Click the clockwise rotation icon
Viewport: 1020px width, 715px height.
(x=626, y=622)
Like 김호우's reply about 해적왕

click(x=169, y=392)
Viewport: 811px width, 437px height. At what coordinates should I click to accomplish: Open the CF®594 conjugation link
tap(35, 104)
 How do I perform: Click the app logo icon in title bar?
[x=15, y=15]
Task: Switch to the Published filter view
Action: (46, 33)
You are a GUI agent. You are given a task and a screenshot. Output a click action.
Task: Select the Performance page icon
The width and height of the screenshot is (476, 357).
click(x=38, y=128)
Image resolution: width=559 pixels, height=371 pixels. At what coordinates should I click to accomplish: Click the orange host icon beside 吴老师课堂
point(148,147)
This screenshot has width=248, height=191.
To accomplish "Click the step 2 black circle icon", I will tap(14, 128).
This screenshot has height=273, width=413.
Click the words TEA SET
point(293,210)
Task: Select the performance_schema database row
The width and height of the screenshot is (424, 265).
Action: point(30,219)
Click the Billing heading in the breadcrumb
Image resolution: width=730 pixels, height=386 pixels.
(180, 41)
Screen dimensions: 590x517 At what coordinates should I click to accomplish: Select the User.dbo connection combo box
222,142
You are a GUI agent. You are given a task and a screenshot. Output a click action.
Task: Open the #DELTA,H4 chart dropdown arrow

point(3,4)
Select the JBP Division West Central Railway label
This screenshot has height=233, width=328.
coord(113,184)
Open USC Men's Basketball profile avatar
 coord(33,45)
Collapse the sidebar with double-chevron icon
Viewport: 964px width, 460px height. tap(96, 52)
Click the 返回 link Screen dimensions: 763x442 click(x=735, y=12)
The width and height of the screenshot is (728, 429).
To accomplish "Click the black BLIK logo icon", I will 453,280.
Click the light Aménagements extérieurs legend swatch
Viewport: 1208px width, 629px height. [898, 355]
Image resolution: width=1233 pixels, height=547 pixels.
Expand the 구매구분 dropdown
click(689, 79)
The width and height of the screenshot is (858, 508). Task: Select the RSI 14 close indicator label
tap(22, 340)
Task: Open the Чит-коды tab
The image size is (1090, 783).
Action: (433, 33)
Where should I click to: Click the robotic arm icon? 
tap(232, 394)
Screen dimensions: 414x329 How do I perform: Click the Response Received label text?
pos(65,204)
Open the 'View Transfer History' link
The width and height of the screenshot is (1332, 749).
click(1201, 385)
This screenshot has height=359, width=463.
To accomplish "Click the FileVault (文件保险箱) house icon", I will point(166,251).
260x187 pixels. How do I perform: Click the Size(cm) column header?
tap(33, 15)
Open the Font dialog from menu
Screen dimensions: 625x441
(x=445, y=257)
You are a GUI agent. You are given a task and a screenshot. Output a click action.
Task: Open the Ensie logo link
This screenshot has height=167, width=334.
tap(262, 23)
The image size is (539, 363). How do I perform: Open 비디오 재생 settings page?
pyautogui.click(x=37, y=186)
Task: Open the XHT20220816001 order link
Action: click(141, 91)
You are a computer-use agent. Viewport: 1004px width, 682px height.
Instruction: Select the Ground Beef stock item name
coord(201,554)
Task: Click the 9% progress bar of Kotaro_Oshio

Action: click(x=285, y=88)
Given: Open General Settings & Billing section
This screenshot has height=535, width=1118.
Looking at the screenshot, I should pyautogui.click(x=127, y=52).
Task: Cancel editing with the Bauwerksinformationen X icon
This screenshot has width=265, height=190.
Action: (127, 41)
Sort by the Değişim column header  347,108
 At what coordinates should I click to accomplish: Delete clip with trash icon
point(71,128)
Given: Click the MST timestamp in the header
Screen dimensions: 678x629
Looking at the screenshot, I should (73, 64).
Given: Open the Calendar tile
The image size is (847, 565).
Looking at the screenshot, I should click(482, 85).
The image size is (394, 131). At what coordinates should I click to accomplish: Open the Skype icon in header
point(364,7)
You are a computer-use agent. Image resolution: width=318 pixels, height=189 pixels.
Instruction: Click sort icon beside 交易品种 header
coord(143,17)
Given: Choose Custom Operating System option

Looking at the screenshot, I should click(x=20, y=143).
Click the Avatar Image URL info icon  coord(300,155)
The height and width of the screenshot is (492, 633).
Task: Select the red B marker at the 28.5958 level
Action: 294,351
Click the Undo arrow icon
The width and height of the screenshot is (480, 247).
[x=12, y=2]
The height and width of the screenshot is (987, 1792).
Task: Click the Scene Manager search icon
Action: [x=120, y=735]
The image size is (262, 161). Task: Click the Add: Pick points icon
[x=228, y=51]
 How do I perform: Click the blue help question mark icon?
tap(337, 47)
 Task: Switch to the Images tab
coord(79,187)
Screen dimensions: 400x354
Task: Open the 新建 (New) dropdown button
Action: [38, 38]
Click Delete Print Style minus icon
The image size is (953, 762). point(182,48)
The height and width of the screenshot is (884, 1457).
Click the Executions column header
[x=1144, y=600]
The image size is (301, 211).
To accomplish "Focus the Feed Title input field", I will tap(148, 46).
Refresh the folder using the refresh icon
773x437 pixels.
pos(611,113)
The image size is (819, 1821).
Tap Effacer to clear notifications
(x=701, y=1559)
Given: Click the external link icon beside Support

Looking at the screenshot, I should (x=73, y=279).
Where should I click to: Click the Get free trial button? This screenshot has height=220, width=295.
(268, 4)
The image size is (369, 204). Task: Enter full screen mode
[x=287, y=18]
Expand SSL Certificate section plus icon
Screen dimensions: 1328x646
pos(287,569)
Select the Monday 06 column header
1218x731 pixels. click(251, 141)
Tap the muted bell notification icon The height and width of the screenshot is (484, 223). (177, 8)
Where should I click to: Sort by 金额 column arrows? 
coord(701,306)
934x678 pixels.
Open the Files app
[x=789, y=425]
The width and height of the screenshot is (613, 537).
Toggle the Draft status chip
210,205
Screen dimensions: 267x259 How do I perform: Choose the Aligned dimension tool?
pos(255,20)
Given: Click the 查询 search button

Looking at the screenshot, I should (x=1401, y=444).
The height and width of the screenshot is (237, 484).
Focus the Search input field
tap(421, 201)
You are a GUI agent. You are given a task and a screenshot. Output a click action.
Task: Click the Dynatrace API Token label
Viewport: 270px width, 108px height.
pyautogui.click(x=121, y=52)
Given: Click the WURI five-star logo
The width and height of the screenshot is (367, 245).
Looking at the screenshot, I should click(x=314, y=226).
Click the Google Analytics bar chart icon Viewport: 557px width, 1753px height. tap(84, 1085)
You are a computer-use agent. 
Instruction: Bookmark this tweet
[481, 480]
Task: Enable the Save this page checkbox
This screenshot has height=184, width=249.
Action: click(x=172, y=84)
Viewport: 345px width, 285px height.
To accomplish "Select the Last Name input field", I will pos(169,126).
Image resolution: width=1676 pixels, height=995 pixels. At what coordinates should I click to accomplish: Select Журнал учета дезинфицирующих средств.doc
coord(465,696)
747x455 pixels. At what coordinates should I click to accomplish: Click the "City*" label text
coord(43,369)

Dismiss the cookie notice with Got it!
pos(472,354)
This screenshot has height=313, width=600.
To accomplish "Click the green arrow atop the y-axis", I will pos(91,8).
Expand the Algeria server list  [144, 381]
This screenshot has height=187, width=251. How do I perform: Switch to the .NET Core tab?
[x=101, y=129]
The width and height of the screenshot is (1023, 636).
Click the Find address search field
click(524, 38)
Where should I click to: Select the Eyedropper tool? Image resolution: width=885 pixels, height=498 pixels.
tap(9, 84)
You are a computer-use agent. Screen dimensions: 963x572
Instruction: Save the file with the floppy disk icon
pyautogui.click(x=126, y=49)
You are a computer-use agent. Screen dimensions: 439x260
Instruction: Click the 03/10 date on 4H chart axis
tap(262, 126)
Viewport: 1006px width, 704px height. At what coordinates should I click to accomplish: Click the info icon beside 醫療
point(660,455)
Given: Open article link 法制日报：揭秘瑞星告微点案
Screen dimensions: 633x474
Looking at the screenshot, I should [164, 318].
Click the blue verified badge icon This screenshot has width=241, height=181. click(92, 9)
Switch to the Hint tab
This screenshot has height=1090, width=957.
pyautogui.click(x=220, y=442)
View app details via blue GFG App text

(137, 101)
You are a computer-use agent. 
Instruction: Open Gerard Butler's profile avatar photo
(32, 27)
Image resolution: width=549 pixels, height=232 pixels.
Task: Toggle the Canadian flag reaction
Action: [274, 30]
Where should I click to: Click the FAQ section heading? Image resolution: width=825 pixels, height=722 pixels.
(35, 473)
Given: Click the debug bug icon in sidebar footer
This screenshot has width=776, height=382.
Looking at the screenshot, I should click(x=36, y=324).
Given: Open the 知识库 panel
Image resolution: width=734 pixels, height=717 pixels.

::::::::::

Please reproduce exactly the lines in the listing above from the one containing "260x187 pixels. How" through the one containing "Task: Open the Ensie logo link", both included, and nothing more.

*Your response:*
260x187 pixels. How do I perform: Click the Size(cm) column header?
tap(33, 15)
Open the Font dialog from menu
Screen dimensions: 625x441
(x=445, y=257)
You are a GUI agent. You are given a task and a screenshot. Output a click action.
Task: Open the Ensie logo link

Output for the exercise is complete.